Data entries
· · · ·
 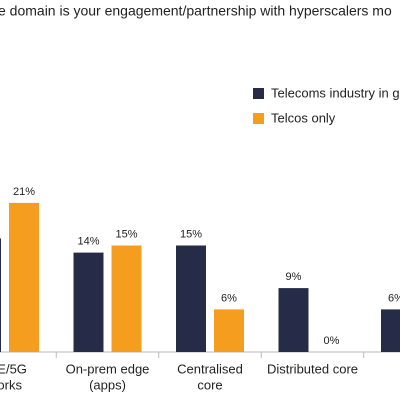 What do you see at coordinates (108, 368) in the screenshot?
I see `x-tick-label: On-prem edge` at bounding box center [108, 368].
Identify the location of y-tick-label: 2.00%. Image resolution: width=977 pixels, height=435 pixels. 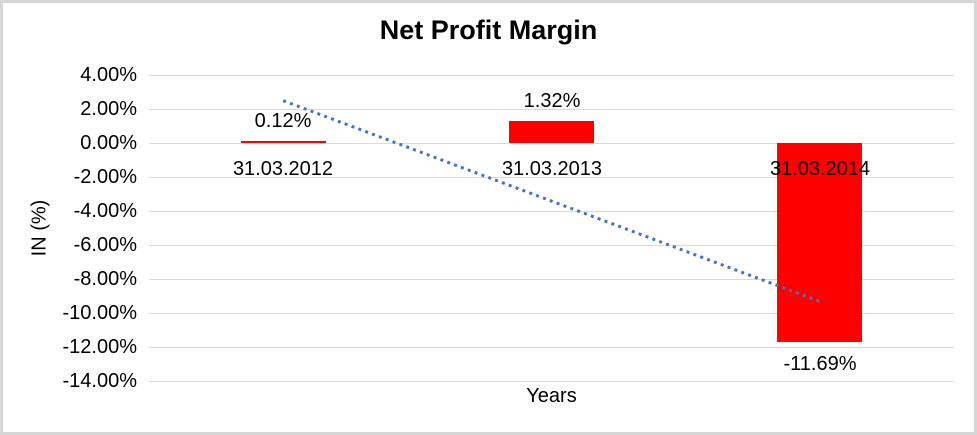
(108, 109).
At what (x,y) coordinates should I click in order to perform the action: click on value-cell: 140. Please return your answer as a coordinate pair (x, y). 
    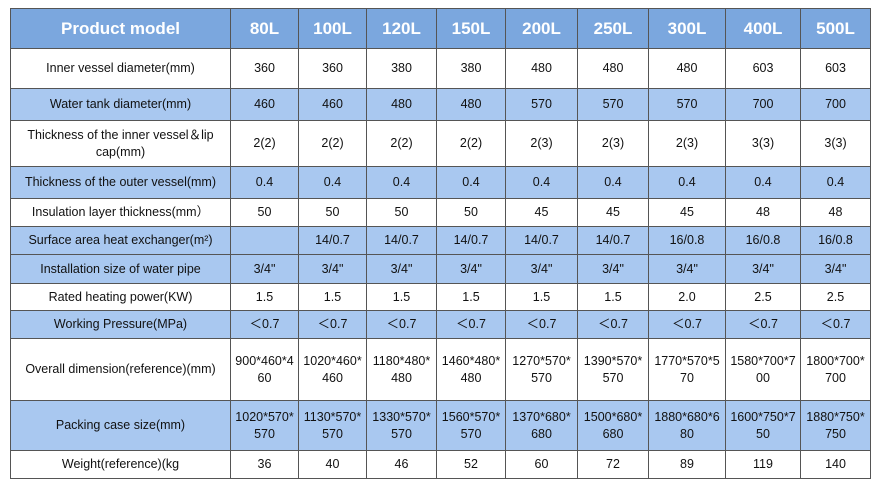
    Looking at the image, I should click on (836, 464).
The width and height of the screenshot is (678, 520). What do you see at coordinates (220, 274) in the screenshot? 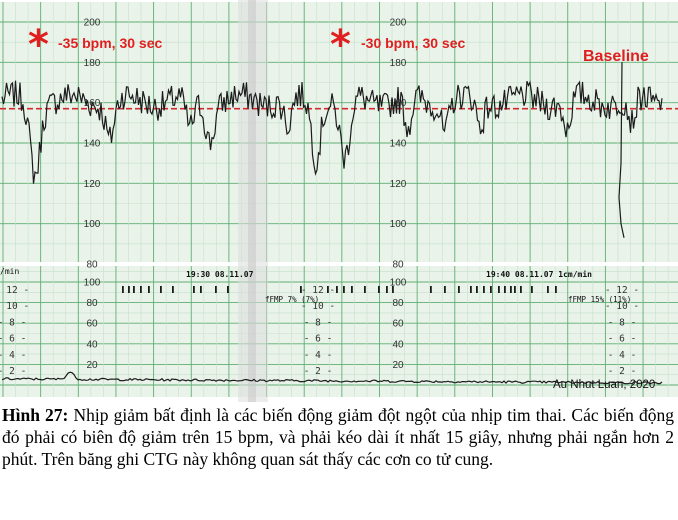
I see `timestamp-label: 19:30 08.11.07` at bounding box center [220, 274].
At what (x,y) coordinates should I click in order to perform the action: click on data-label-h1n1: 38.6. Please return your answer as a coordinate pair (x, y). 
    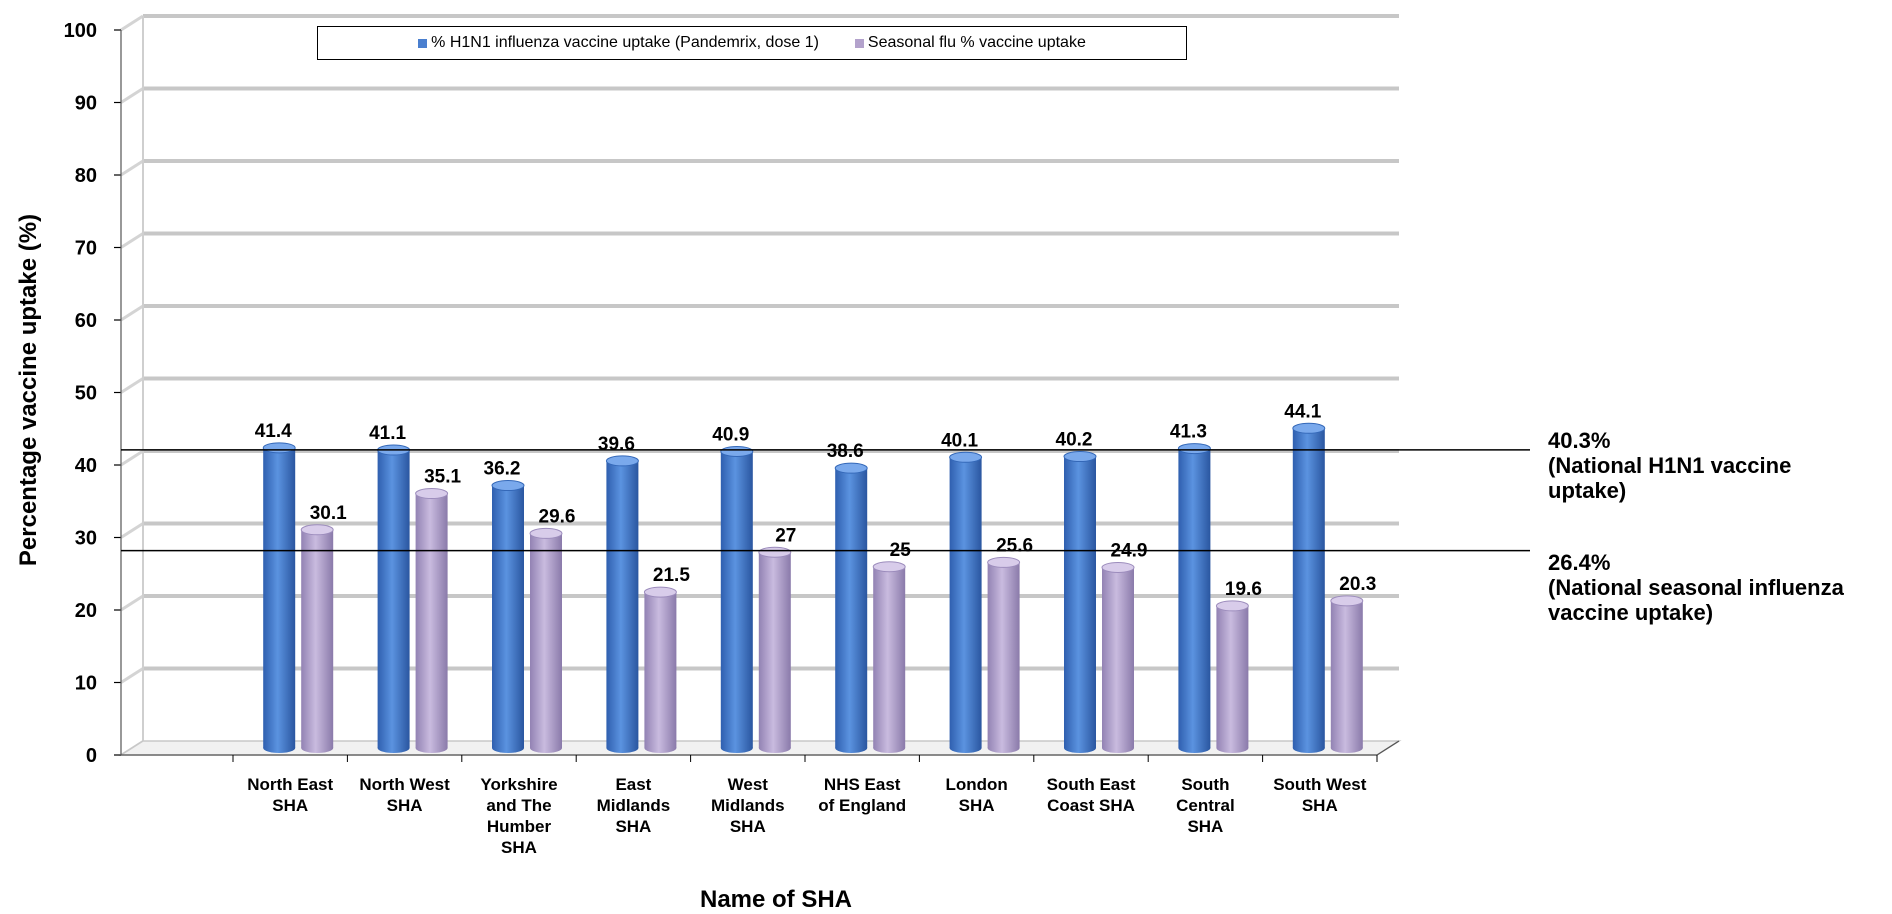
    Looking at the image, I should click on (846, 452).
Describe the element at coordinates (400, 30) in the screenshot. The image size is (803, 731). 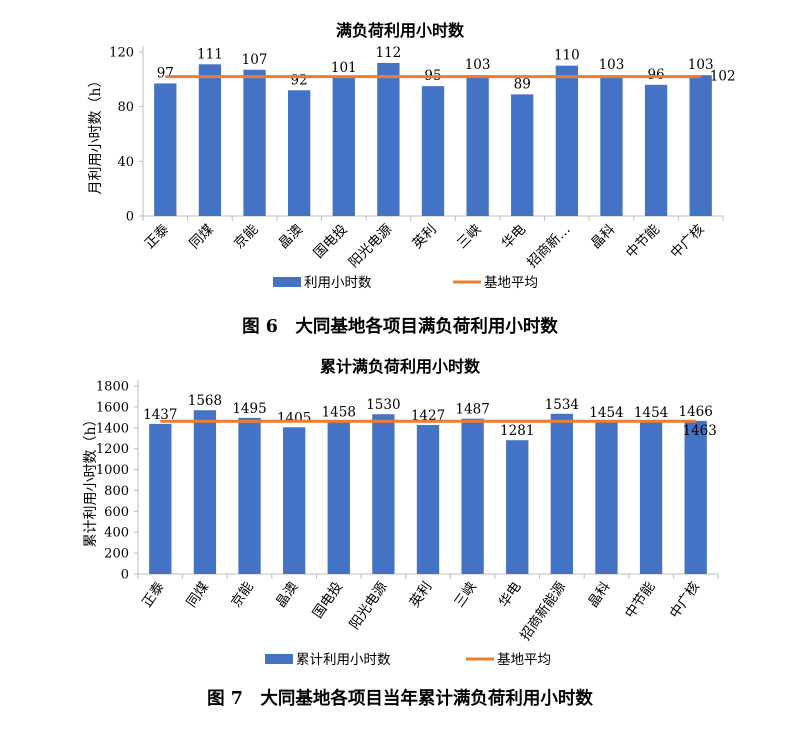
I see `chart-6-title: 满负荷利用小时数` at that location.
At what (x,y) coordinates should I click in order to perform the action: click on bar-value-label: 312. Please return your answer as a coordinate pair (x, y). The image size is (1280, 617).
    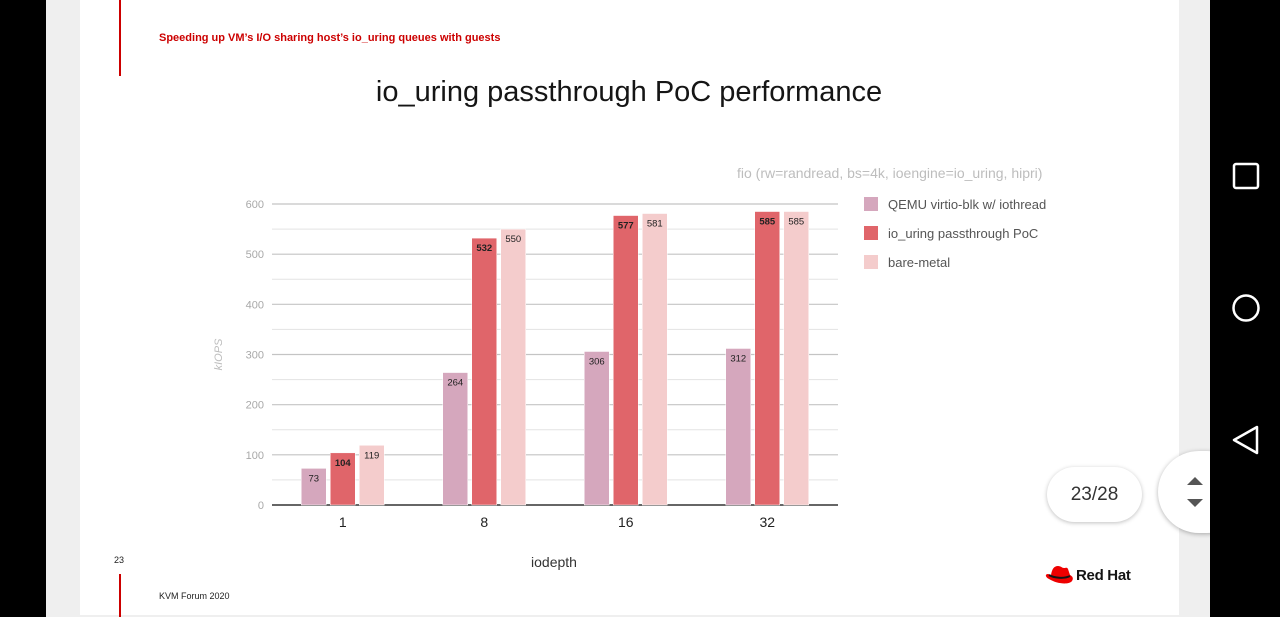
    Looking at the image, I should click on (738, 358).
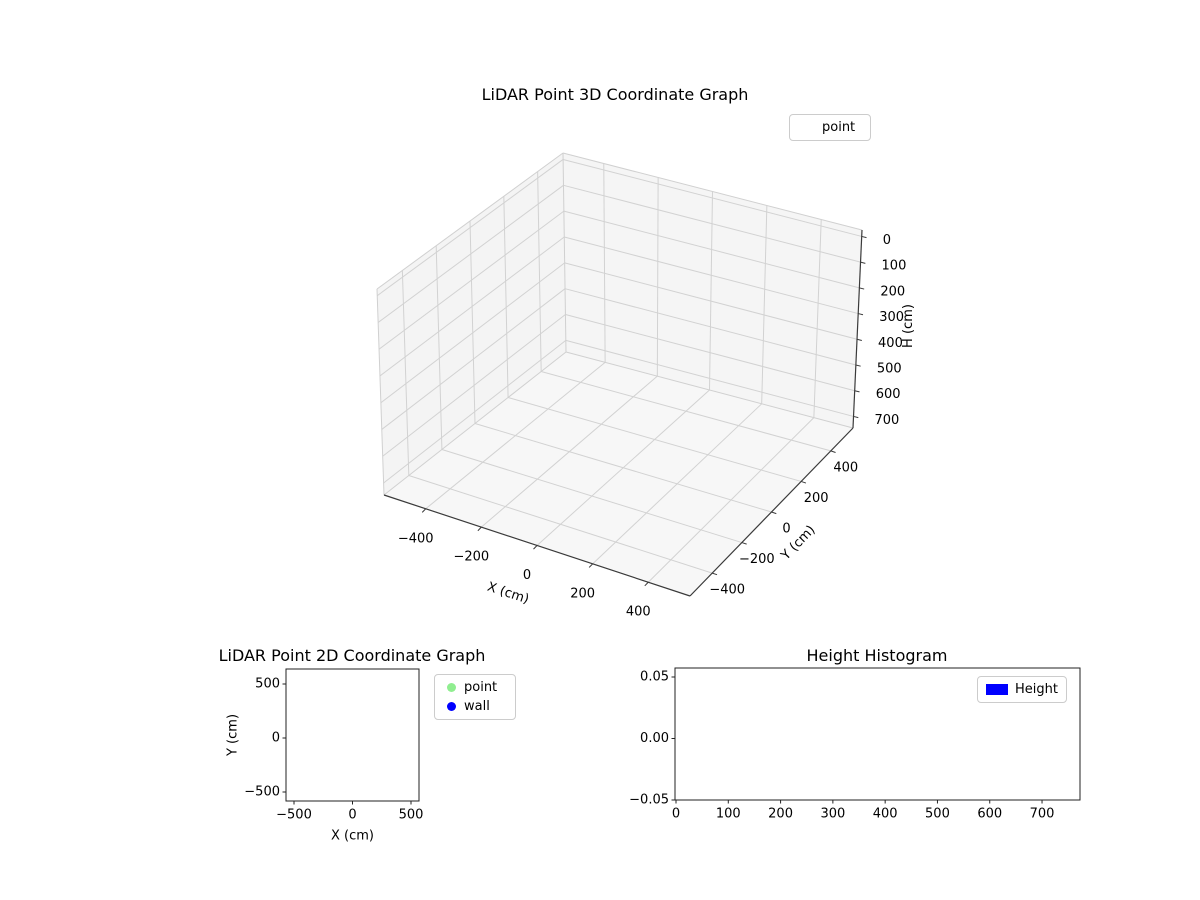 The image size is (1200, 900). I want to click on legend-row-wall: wall, so click(475, 706).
· · · ·
WORK TASK
Return every line of the records above verbatim, leaving out the pictures.

EXERCISE RESULT
  What do you see at coordinates (108, 368) in the screenshot?
I see `x-tick-label: On-prem edge` at bounding box center [108, 368].
Identify the location of y-tick-label: 2.00%. Image resolution: width=977 pixels, height=435 pixels. 
(108, 109).
At what (x,y) coordinates should I click in order to perform the action: click on value-cell: 140. Please return your answer as a coordinate pair (x, y). 
    Looking at the image, I should click on (836, 464).
The width and height of the screenshot is (678, 520). What do you see at coordinates (220, 274) in the screenshot? 
I see `timestamp-label: 19:30 08.11.07` at bounding box center [220, 274].
At what (x,y) coordinates should I click in order to perform the action: click on data-label-h1n1: 38.6. Please return your answer as a coordinate pair (x, y). 
    Looking at the image, I should click on (846, 452).
Describe the element at coordinates (400, 30) in the screenshot. The image size is (803, 731). 
I see `chart-6-title: 满负荷利用小时数` at that location.
At what (x,y) coordinates should I click in order to perform the action: click on bar-value-label: 312. Please return your answer as a coordinate pair (x, y). The image size is (1280, 617).
    Looking at the image, I should click on (738, 358).
 The image size is (1200, 900). I want to click on legend-row-wall: wall, so click(475, 706).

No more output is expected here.